══ 提示された文章 ══
企業が賃上げを行う一方で、物価上昇や円安などが生活者に大きな影響を与えています。マーケティング・リサーチ会社の株式会社クロス・マーケティング(東京都新宿区)が実施した「消費動向に関する定点調査(2024年5月)」によると、今後1年間の景気の見通しについて、約2人に1人が「悪くなると思う」と回答しました。また、今後1年間の消費予測は「変わらない」が最多となりました。
調査は、全国の20~69歳の男女1200人を対象として、2024年5月にインターネットで実施されました。
2024年5月の生活実態に関するDI値(内閣府が毎月公表する景気動向指数のひとつ)をみると、「給与所得」は4.1で、前年同期より7.6ptの増加、そのほか、「預貯金」は-6.7(前年同期比5.5pt増)、「おこづかい」は-13.4(同3.4pt増)となりました。
また、消費動向に関するDI値では、電気・ガス価格激変緩和対策事業の補助金制度もあり、「電気料金の支払金額」は29.9(同20.6pt減)となりました。そのほか、「クラウドファンディングの支援回数」は-14.1(同11.3pt減)、「ふるさと納税の回数」は-5.8(同8.6pt減)など、いずれも過去最低を記録しています。
═══
══ 抽出データ ══
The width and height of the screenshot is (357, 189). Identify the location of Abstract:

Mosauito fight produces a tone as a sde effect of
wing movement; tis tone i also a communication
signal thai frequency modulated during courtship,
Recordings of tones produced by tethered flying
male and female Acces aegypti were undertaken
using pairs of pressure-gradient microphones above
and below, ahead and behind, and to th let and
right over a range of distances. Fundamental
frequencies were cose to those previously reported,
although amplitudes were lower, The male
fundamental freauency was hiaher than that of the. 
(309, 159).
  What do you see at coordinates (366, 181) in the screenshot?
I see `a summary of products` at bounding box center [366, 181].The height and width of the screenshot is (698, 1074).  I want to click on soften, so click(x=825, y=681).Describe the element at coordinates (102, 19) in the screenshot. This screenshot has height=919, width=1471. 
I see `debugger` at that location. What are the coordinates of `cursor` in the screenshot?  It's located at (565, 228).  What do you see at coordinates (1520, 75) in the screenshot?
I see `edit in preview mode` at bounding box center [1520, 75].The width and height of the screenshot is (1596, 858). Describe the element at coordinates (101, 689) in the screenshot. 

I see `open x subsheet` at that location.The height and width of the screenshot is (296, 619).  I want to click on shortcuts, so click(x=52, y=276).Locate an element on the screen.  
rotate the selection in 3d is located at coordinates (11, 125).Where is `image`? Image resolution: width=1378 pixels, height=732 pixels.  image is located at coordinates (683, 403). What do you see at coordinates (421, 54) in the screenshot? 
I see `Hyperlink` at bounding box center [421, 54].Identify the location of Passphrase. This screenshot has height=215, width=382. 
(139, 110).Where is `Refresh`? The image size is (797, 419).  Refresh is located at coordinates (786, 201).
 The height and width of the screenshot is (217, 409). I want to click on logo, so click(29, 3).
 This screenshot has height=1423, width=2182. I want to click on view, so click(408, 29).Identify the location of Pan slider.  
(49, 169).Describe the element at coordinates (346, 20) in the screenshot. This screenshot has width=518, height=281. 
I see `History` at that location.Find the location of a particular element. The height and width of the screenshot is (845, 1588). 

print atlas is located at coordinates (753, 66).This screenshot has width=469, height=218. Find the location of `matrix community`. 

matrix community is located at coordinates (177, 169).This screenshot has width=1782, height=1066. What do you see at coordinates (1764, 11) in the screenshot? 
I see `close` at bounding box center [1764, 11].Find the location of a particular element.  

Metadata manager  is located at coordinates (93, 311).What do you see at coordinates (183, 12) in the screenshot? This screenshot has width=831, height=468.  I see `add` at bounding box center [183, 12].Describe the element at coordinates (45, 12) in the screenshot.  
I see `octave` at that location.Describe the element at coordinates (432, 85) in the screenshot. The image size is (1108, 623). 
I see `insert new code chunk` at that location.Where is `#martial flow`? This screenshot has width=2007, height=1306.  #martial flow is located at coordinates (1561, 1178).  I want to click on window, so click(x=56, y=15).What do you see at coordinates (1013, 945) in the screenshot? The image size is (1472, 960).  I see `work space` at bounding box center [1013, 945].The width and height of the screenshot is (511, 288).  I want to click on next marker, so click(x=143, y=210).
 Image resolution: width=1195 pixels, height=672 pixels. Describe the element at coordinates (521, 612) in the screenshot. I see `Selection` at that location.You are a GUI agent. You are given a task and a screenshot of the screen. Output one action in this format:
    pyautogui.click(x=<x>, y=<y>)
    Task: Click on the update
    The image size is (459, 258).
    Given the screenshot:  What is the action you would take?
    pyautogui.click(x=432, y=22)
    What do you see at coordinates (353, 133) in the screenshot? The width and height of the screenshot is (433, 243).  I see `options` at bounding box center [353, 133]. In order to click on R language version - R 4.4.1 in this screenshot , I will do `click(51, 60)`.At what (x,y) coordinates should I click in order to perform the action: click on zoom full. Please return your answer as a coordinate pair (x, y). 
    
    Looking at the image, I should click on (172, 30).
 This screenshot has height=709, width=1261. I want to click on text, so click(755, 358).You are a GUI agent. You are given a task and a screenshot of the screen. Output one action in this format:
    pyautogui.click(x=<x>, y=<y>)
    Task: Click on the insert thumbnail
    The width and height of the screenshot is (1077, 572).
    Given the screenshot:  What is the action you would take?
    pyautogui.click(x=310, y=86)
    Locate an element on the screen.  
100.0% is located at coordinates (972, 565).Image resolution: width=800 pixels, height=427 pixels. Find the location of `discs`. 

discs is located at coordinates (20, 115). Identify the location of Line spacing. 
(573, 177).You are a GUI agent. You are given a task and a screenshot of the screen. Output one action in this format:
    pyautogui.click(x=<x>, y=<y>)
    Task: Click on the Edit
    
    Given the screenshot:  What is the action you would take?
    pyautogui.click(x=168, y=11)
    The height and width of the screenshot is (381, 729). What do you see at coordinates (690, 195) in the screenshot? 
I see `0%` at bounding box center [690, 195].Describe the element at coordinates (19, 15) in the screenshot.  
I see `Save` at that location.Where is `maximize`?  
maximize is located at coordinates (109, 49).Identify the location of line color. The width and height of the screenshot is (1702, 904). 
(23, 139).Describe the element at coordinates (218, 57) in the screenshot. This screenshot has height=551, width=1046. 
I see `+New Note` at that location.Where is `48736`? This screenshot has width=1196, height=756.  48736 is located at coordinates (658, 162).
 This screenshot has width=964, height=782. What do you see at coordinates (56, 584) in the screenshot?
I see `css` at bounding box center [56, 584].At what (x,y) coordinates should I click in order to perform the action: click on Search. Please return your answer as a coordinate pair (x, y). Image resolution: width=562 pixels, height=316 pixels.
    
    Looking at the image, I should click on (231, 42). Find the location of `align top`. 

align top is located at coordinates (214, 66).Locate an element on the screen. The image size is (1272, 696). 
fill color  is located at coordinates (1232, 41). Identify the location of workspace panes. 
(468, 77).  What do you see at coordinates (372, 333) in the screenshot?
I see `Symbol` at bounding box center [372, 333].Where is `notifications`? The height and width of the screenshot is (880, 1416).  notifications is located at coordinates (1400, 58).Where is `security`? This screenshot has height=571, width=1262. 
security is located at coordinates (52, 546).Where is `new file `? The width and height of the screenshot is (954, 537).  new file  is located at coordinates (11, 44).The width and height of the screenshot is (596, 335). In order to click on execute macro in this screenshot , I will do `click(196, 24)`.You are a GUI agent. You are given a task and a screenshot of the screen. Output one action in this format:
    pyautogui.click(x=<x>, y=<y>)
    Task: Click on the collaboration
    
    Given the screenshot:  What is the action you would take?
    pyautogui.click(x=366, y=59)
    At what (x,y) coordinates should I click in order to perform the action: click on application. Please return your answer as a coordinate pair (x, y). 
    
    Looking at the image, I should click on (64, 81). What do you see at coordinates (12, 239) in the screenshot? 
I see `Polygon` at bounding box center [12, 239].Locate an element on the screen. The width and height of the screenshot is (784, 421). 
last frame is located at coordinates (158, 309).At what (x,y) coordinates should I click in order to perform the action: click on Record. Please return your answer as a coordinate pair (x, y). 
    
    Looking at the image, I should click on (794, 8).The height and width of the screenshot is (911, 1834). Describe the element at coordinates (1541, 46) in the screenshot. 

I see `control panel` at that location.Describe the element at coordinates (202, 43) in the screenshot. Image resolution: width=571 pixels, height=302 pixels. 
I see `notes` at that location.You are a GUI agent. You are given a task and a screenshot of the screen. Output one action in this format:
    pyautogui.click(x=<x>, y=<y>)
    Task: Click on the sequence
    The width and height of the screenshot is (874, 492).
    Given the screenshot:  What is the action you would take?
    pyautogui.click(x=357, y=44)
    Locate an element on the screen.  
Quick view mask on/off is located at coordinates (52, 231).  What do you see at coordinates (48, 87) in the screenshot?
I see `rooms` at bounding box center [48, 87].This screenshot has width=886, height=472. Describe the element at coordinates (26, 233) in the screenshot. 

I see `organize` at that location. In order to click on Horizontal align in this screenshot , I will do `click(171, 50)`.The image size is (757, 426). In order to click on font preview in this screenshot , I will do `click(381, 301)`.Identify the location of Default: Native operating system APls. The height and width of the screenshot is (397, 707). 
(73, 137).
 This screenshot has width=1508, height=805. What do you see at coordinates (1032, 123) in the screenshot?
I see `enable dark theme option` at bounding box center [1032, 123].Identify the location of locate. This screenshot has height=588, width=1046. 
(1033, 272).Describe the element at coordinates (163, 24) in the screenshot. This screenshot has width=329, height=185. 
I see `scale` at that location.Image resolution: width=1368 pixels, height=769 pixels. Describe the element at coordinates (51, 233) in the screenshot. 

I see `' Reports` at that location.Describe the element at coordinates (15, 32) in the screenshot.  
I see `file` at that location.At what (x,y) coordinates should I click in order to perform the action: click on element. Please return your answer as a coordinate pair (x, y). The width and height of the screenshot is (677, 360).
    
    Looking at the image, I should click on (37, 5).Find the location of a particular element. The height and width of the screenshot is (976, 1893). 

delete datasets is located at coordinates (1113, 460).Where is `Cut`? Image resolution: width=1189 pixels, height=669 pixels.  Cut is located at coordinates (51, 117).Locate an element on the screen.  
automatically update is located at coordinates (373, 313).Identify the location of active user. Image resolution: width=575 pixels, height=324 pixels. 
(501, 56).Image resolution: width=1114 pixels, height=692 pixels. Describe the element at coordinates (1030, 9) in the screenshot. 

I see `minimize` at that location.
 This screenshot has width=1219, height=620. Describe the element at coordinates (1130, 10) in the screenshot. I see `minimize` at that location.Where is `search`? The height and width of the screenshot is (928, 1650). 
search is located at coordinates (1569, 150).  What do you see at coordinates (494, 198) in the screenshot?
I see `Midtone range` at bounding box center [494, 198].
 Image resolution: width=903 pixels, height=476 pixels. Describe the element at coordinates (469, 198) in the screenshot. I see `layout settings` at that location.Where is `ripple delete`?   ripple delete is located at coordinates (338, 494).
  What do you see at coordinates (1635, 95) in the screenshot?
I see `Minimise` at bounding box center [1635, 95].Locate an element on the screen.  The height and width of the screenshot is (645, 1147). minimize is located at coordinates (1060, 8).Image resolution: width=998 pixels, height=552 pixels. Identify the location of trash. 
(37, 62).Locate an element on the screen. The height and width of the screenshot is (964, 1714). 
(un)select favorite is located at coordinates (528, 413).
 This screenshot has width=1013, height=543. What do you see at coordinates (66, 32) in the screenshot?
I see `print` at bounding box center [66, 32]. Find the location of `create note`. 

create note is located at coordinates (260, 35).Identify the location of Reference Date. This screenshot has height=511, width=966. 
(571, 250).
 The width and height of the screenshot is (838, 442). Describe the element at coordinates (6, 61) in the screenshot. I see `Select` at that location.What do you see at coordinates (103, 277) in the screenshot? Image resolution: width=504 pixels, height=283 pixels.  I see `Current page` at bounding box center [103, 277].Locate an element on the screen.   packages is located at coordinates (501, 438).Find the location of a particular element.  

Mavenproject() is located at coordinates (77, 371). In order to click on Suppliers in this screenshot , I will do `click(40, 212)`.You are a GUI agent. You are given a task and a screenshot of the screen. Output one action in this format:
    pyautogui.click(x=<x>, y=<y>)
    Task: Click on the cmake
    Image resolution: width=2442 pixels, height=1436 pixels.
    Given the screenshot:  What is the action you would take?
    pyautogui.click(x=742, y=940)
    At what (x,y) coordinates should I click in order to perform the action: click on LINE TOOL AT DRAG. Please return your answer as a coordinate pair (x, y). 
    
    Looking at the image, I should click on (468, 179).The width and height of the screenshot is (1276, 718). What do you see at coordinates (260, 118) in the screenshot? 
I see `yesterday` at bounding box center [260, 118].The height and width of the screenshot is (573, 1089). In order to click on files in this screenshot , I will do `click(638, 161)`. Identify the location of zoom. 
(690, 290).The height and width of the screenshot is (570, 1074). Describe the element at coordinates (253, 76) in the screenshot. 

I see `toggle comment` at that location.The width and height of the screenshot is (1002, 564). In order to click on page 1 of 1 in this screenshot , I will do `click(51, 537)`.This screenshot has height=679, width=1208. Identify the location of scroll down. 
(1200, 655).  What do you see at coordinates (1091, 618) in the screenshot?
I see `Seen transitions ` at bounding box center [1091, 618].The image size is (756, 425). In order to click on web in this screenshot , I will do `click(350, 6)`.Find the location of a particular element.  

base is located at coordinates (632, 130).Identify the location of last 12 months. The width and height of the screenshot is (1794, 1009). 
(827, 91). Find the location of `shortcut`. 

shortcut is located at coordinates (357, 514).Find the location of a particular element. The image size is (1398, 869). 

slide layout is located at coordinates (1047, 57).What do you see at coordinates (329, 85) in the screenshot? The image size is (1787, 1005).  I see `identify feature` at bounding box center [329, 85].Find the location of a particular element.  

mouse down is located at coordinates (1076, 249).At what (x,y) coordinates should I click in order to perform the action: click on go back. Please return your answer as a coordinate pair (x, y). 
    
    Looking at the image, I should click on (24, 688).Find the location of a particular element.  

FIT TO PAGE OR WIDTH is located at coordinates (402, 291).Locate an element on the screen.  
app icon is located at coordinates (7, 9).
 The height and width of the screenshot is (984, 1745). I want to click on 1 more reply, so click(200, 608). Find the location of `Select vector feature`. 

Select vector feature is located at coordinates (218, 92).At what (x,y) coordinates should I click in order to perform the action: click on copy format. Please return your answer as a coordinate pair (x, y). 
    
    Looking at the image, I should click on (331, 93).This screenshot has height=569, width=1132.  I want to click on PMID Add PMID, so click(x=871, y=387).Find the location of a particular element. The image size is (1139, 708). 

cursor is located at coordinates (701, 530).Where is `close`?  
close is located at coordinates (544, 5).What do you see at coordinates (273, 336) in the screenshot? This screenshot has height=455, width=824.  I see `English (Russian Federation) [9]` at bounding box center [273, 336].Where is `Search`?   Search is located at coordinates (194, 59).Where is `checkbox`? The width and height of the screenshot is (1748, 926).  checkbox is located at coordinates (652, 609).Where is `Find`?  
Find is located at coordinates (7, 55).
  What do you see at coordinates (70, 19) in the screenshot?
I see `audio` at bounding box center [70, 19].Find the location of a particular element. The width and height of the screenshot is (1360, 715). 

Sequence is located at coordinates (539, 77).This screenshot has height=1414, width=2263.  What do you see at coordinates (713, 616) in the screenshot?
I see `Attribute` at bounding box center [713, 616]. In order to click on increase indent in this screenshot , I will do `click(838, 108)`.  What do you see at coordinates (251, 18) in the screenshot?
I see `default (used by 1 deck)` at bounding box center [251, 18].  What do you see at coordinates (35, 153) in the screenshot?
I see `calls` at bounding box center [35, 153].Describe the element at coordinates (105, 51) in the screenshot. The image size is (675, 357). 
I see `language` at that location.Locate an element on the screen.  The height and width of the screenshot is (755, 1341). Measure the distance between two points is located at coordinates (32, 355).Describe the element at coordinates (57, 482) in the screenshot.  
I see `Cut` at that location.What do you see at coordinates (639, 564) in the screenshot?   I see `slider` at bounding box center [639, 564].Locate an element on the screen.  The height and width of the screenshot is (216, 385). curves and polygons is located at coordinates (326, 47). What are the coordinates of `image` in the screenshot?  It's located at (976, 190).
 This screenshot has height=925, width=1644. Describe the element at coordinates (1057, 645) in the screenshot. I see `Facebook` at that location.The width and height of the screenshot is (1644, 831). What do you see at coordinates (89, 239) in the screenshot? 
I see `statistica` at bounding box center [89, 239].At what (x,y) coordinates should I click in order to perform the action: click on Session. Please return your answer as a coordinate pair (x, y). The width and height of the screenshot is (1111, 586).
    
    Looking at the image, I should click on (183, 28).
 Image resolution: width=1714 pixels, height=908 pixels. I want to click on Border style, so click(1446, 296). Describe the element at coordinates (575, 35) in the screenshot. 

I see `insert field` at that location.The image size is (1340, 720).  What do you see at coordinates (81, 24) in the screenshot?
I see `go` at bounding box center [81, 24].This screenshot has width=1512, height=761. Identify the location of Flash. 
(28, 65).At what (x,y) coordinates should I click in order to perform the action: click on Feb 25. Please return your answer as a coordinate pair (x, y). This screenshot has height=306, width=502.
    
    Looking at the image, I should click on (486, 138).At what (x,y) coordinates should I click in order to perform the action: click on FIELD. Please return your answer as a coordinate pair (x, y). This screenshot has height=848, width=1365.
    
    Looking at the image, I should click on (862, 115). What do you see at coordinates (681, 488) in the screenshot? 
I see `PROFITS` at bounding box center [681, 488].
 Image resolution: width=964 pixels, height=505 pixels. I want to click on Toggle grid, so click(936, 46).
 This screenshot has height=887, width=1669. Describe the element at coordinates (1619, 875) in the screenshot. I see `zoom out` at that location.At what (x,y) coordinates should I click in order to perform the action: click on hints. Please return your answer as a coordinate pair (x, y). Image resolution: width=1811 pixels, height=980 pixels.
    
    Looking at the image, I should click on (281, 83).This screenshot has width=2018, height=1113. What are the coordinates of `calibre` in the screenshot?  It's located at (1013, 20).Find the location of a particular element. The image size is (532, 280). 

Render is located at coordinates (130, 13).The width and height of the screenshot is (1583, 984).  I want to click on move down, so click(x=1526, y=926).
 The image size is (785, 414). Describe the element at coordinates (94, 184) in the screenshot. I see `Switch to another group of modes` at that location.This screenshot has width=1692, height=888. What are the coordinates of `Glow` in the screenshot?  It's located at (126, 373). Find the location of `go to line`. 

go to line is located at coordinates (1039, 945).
═══
練習課題 ▸
A) 消費動向調査の文章から、「企業が賃上げを行う一方で、物」で始まり「ターネットで実施されました。」に至るまでの部分を、一字も変えずに書き写せ。
B) 消費動向調査の文章について、次の問いに答えよ。
(i) 調査の対象は、どの年齢の男女何人か。
(ii) 2024年5月の「給与所得」のDI値はいくつか。
(iii) 「電気料金の支払金額」のDI値はいくつか。
C) 消費動向調査の文章の最後の文に続けて、その先を書き継げ。
収集データの項目は、消費動向調査の文章とは関係がない。

課題ごとの解答 ▸
A)
企業が賃上げを行う一方で、物価上昇や円安などが生活者に大きな影響を与えています。マーケティング・リサーチ会社の株式会社クロス・マーケティング(東京都新宿区)が実施した「消費動向に関する定点調査(2024年5月)」によると、今後1年間の景気の見通しについて、約2人に1人が「悪くなると思う」と回答しました。また、今後1年間の消費予測は「変わらない」が最多となりました。
調査は、全国の20~69歳の男女1200人を対象として、2024年5月にインターネットで実施されました。

B)
(i) 全国の20~69歳の男女1200人
(ii) 4.1
(iii) 29.9

C)
さらに、「映画館」(-12.5)、「レンタルDVD」(-25.8)、「レンタルCD」(-23.1)の利用頻度や「低カロリー・ダイエット食品の購入頻度」(-1.2)は前年同期より7~11pt減少するなど、前年同期比でマイナス傾向の指標が目立ち、上昇したものは見受けられませんでした。
次に、「今後1年間の景気の見通し」について調べたところ、「悪くなると思う」と答えた人が52%で過半数を占めた一方で、「良くなると思う」と答えた人はわずか7%でした。
また、「今後1年間における自分自身の消費予測」については、「変わらない」(54%)で最多となったほか、「増えると思う」(26%)は前年同期比4pt増、「減ると思う」(21%)は前年同期比2pt減となりました。